User Agent: Mozilla/5.0 (Windows NT 6.1; Win64; x64) AppleWebKit/537.36 (KHTML, like Gecko) Chrome/59.0.3071.115 Safari/537.36 Steps to reproduce: I clicked on a url in a received email that ended in two exclamation points ('!!') Actual results: The url did not work because Thunderbird did not include the exclamation points as part of the link. Expected results: Thunderbird needs to include as part of a link all characters that are valid in a url. RFC 1738 Section 2.2 states, in pertinent part: alphanumerics, the special characters "$-_.+!*'(),", and reserved characters used for their reserved purposes may be used unencoded within a URL. This appears to be a regression. https://bugzilla.mozilla.org/show_bug.cgi?id=435836 states this problem existed in v2 but was fixed in v3. Of the above list, in addition to ! the following characters also appear to have this problem: -.'),
That's not easy to fix because it is ambiguous whether the !., still belongs to the URL or to the surrounding text when the URL is not properly surrounded by spaces or enclosed in <…> or something like that.
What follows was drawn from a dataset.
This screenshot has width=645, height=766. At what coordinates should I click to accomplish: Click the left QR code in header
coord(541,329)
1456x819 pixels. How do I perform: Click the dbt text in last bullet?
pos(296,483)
IMHO it is much more common that the !., belongs to the surrounding text, e.g. look at this cool URL http://www.mozilla.org/firefox, I've found today, it is far better than https://www.microsoft.com/de-de/windows/microsoft-edge! :-( Lars R.
In bug 1274242 I "fixed" this problem for "|" (although that was hotly discussed later). A patch would likely look very similar. Looks like BMO doesn't linkify the ! as can be seen in the link in comment #1.
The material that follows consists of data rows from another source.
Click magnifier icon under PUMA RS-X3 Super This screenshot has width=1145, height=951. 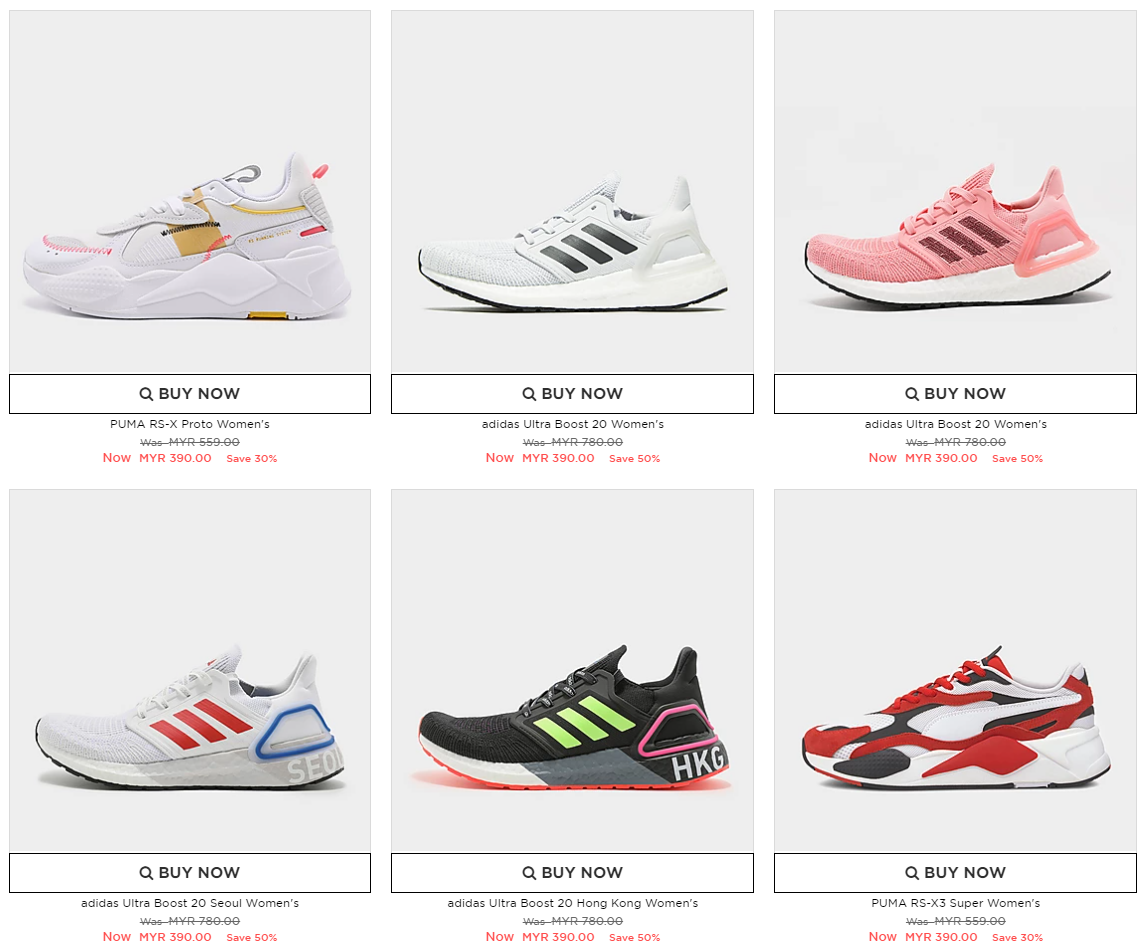912,873
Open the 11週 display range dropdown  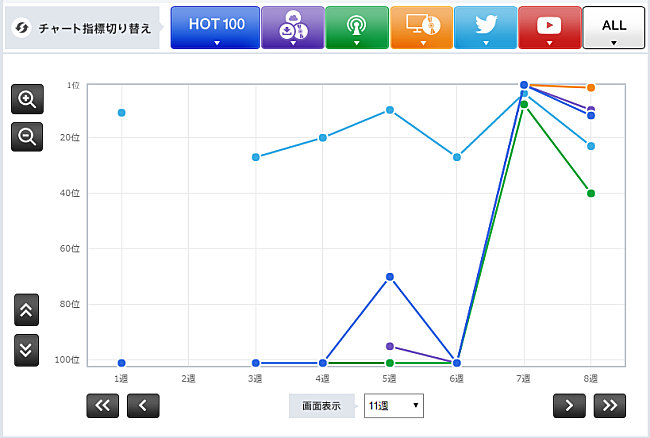[394, 406]
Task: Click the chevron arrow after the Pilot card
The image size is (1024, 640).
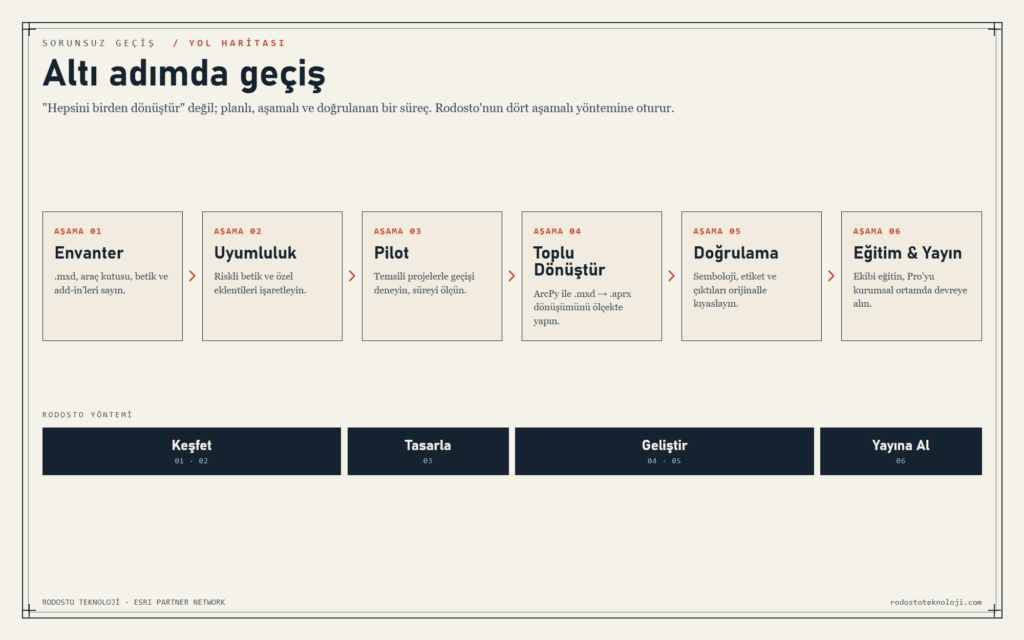Action: pyautogui.click(x=512, y=276)
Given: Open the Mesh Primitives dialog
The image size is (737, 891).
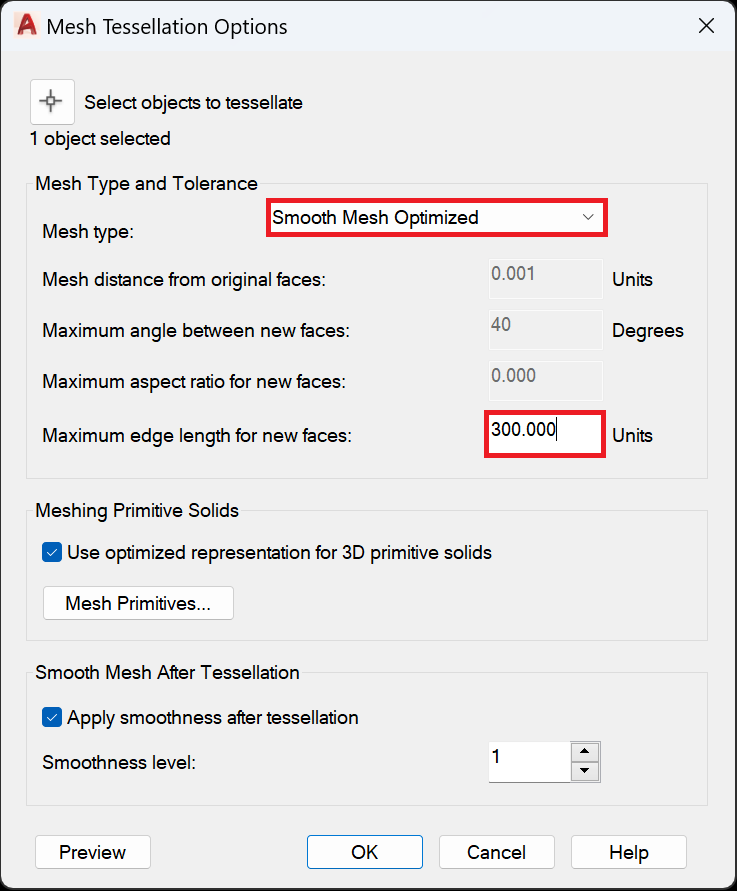Looking at the screenshot, I should (137, 603).
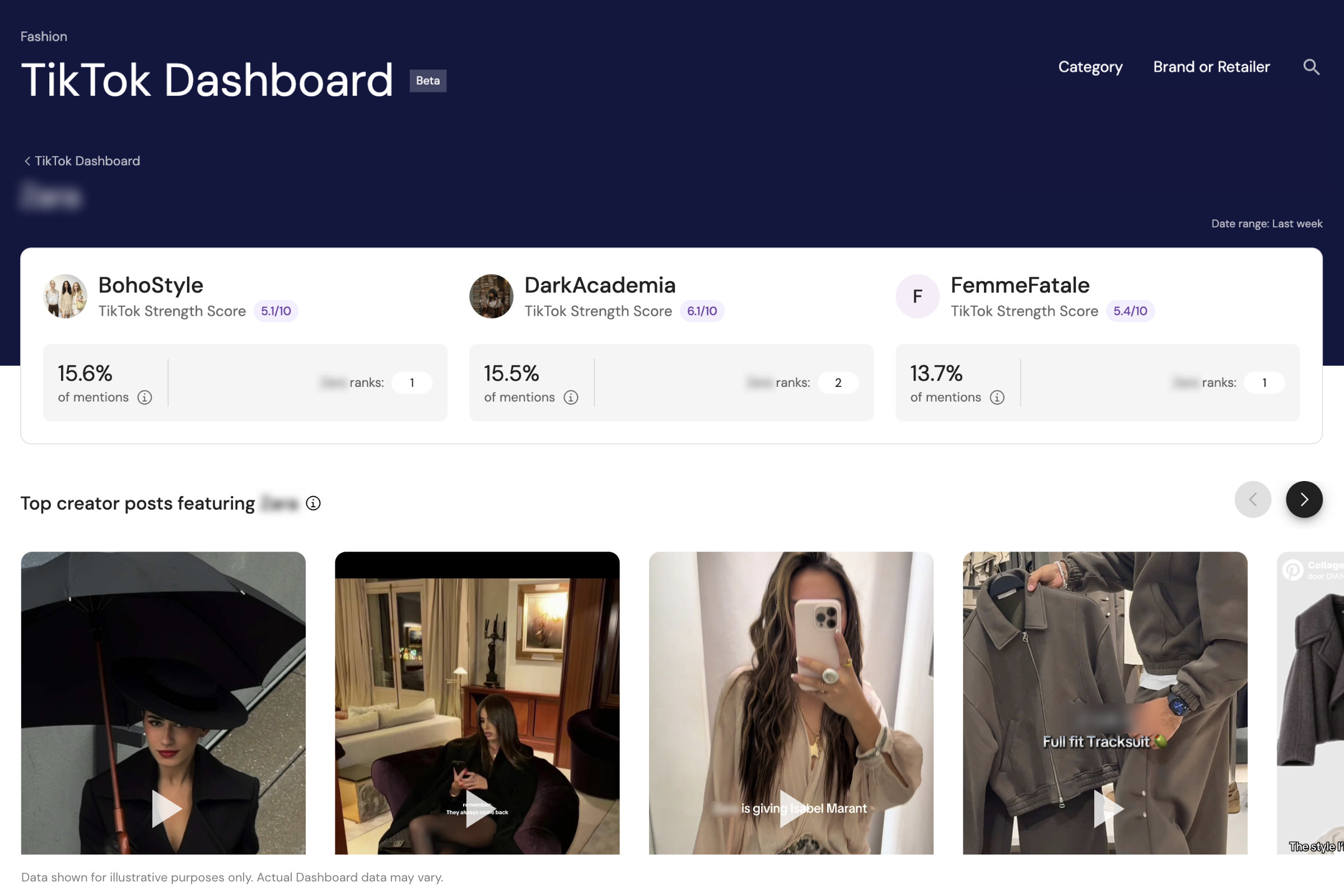Click info icon beside 15.5% of mentions

571,397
(In reply to Jorg K (GMT+2) from comment #2) > A patch would likely look very similar. Or maybe not since the ! isn't listed as terminator character which could simply be removed.
(In reply to Lars Rohwedder from comment #1) > That's not easy to fix because it is ambiguous whether the !., still belongs > to the URL or to the surrounding text when the URL is not properly > surrounded by spaces or enclosed in <…> or something like that. Perhaps, upon an ambiguous URL being clicked, TB could send an HTTP HEAD for each of the possibilities and send the user to the best reply? I've never thought about "best" in that context before, but it looks like it could be as simple as the lowest HTTP status code. If no replies are received within a short interval, default to the current behavior.
(In reply to Pascal from comment #4) > I've never thought about "best" in that context before, but it looks like it > could be as simple as the lowest HTTP status code. Break ties with longest Content-Length, or longest URL if equal or no Content-Length.
I'd say if the URL is ambiguous, TB should offer a list of possible URLs. Maybe this list might be pre-checked wich HTTP HEAD and all 404 replies can already be removed from that list.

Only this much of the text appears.